If you are still struggling to source the candidates you’re looking for, try alternative recruitment methods to network and connect with new people. Work on your personal brand, consider scheduling content and generating discussions, and build relationships on a personal level.
From an employer point of view, it is worth investing in talent who not only have relevant skills and experience, but who also have heaps of potential. If you are investing in your employees and providing training and development opportunities, this is a great way to create your own quality candidates within your organisation.
2. Poor candidate experience
A lot of recruiters, historically, have been renowned for their poor communication skills and the lack of contact with candidates at every stage throughout the process. Unfortunately, given the ongoing skills shortage and the struggle to fill vacancies, providing candidates with a poor experience can have a negative impact in the long run.
For example: if you work with a candidate on a role, and they make it to the interview stage and then never hear from you again after the interview because they weren’t successful, they most likely won’t trust you to help them find a new job in the future. If you were to then be working on a role a few months down the line that would be perfect for that candidate, you could lose out on making the placement simply because you gave them a poor experience.
Providing every single candidate with excellent service throughout the whole recruitment process is vital. You need to build strong, long-lasting relationships with your candidates, too – not just your clients.
3. Dated recruitment processes
Out-of-date recruitment processes are always going to be a big challenge across the industry. The way people look for and apply for jobs is constantly changing and adapting to new generations and technologies, and as a result, recruitment companies that don’t keep up are likely to get left behind.
Are you still relying on job boards for your candidate applications? Have you invested in your recruitment company website? Are your recruiters utilising LinkedIn effectively? Is there a website, social media platform, channel or forum that your recruiters should be active on to reach a larger pool of candidates?
25% of applicants source the company website as the most important source (vs job boards at 24%).
4. Avoiding bad hires
Are you always providing your clients with the ‘top talent’, as stated on your website? Or do you look for people who are available and relevant, and place candidates as quickly as possible?

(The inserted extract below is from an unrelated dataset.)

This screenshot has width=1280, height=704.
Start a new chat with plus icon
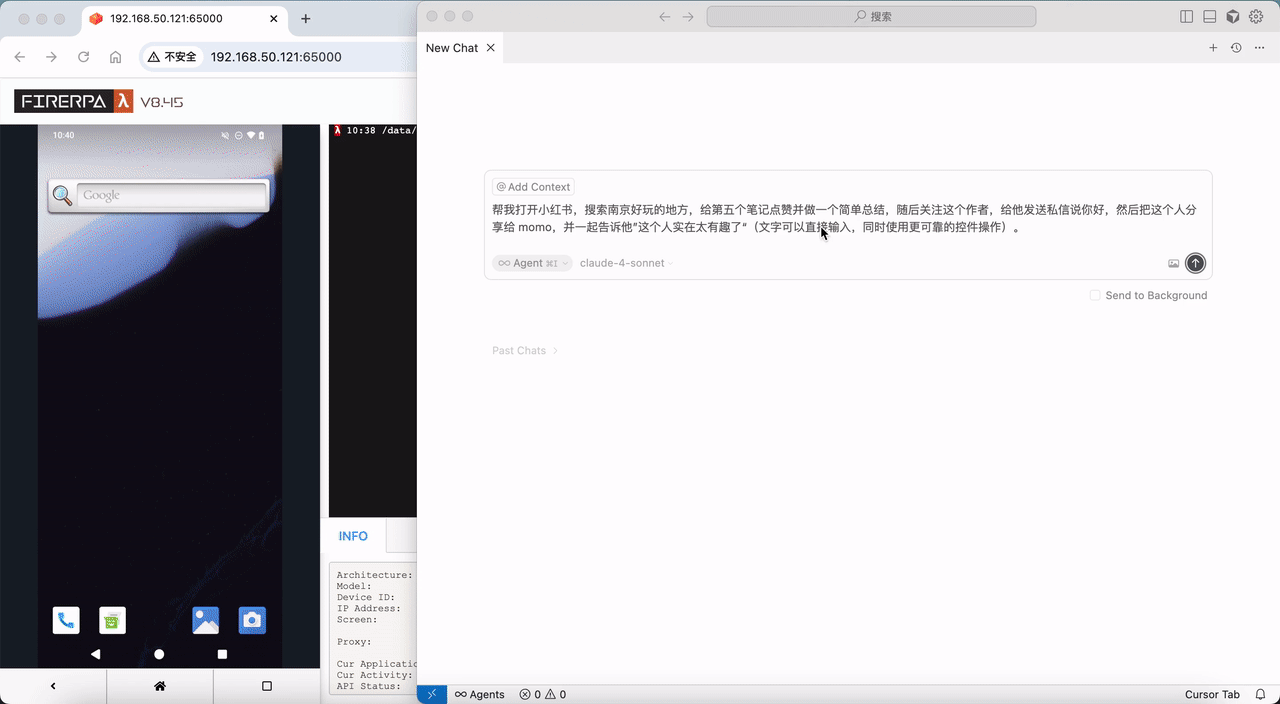1213,48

In the long run, making bad hires can cost businesses and recruitment companies a lot of time and money. Receiving a full, clear and specific brief from a client is essential for a recruitment consultant to find the best fit for the role – but this also needs to be considered from a variety of angles. Do their values align with the company’s values? Will they be a good culture-add to your client’s business? What do they bring to the table apart from experience or qualifications?

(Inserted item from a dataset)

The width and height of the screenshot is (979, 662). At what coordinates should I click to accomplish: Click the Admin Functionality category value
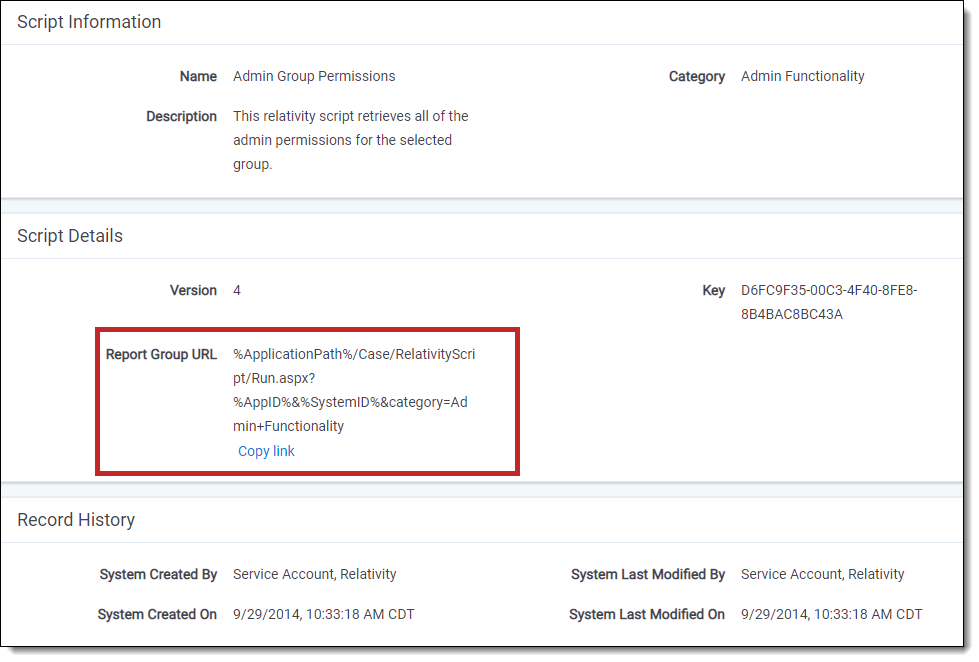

Answering these questions before rushing to place a candidate in a role will ultimately help you not only put the best person in the job, but also help you develop a long-lasting relationship with that client.
5. Targeting passive candidates
Targeting passive candidates is absolutely essential, and a challenge that recruiters need to face head-on in 2023. Relying on job adverts posted on a few job boards, and a couple of social media posts, will not help you find the best candidates for your roles.
The bulk of the market is passive, at around 70% – and according to LinkedIn, this could go up to around 90% of their users being passive or inactive candidates that are actually still interested in hearing about new opportunities.
This is a great opportunity for recruiters to not only develop their personal brand and utilise new ways of recruiting and targeting passive candidates, but also to nurture those relationships over time. Ask for referrals, too – you never know which colleague, friend or family member you could ask that knows someone who is the perfect fit for your roles.